◆ Data to process
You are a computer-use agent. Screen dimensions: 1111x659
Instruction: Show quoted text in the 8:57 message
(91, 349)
---
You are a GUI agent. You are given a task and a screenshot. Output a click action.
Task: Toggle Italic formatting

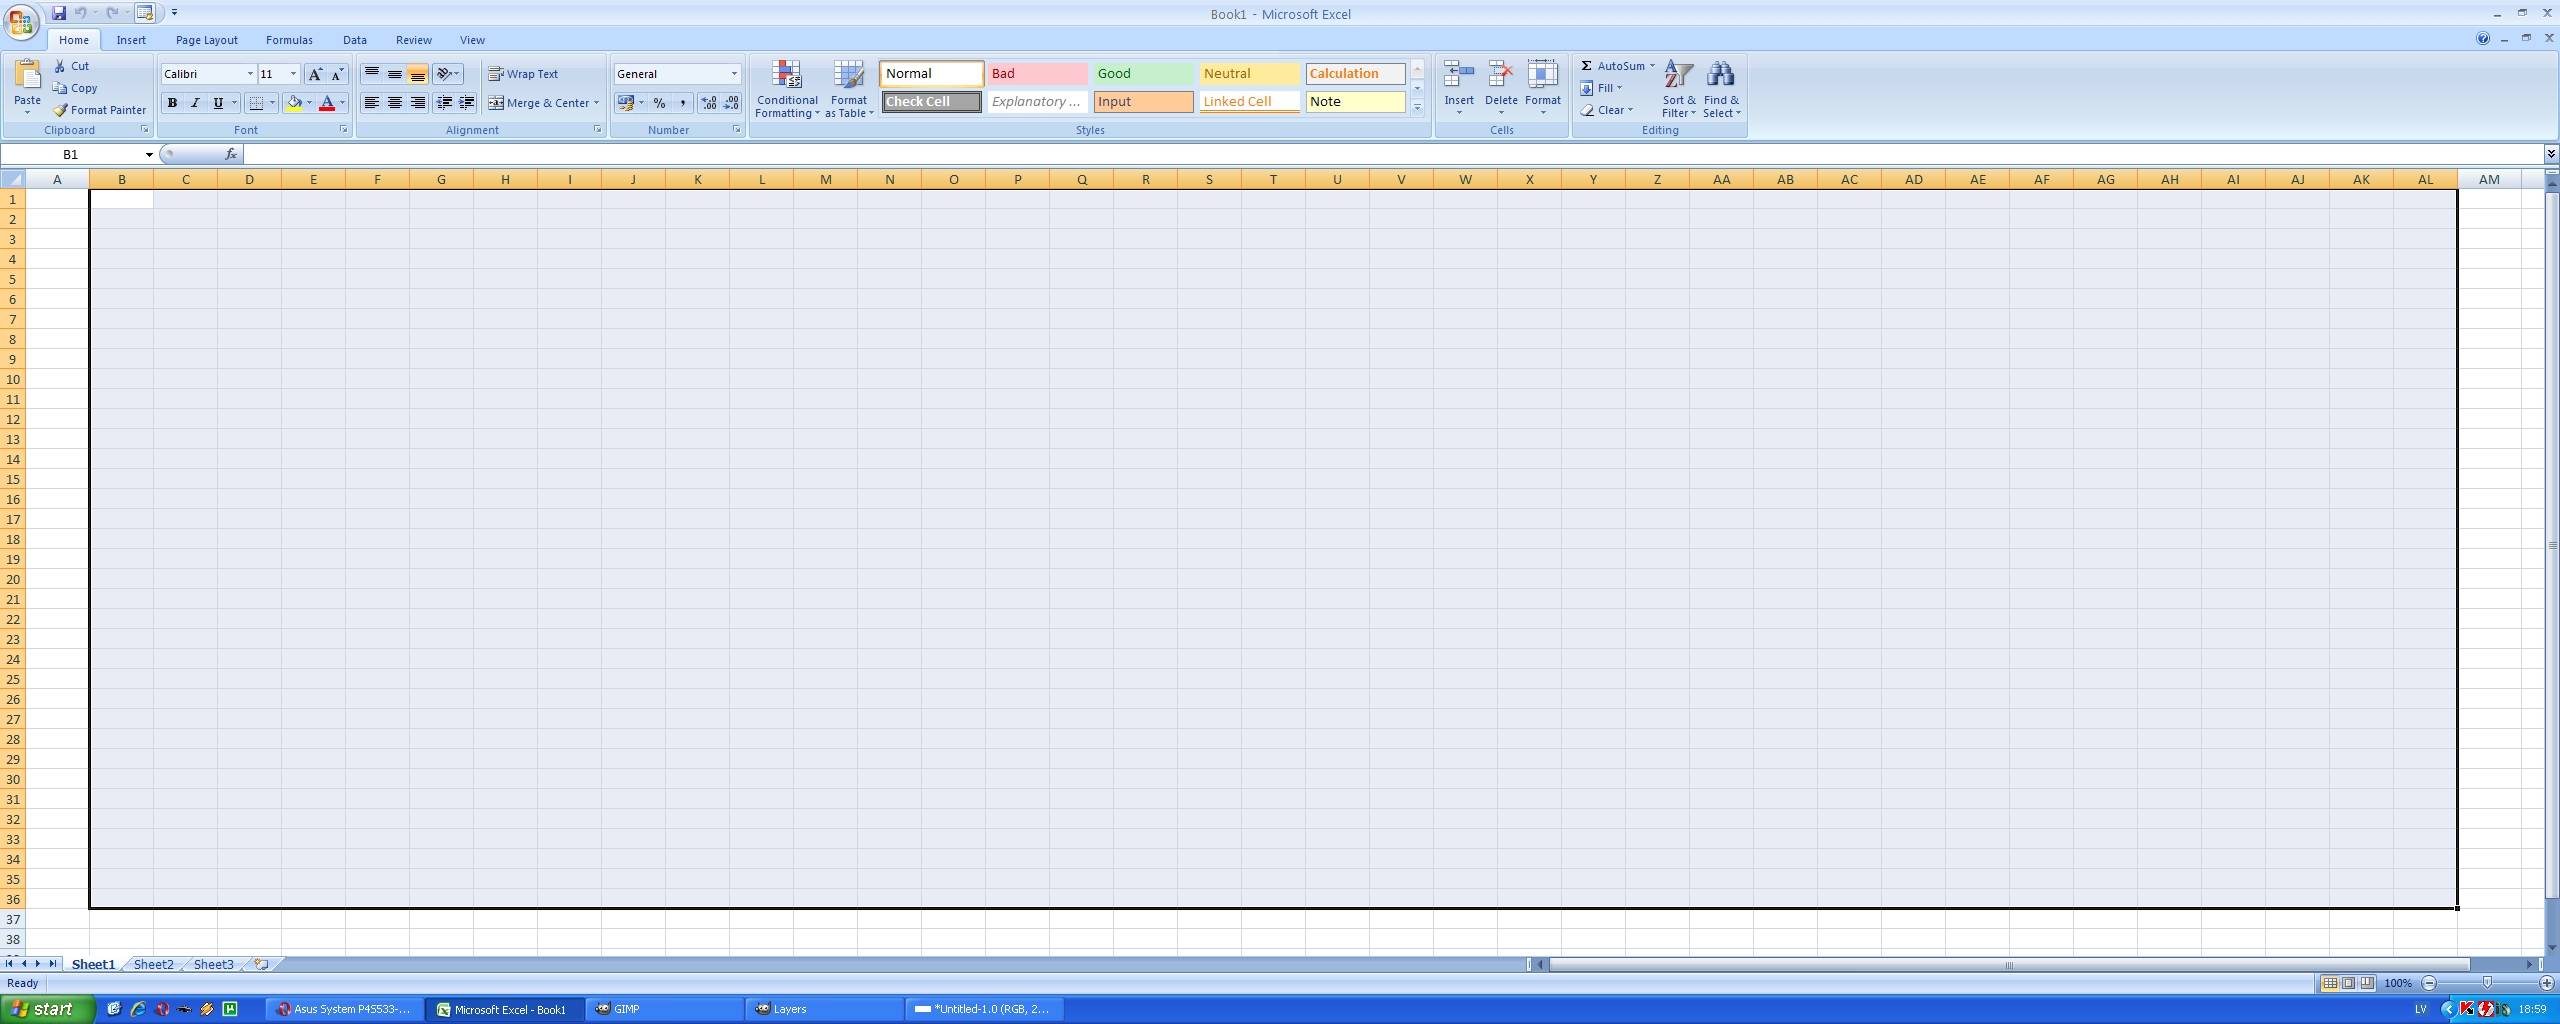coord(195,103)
...
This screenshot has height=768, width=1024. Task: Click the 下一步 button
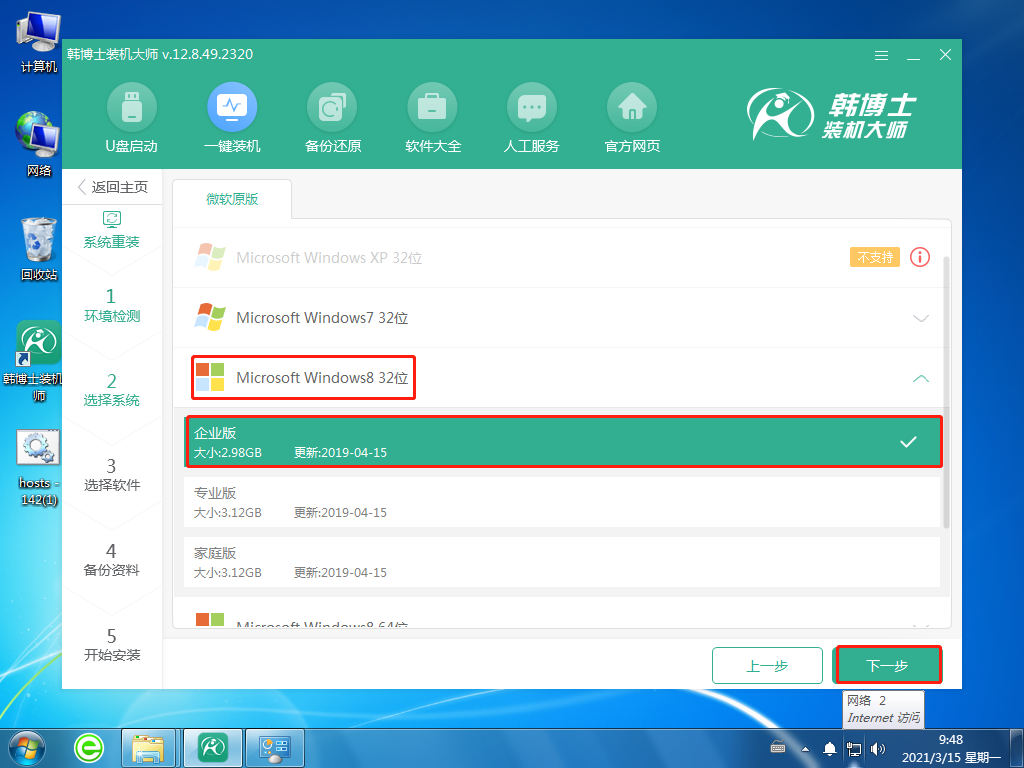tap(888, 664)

◆ Task details
Every line in the data above that contains "agent" needs to be copied.

◆ Expected output
You are a computer-use agent. Screen dimensions: 1111x659
You are a GUI agent. You are given a task and a screenshot. Output a click action.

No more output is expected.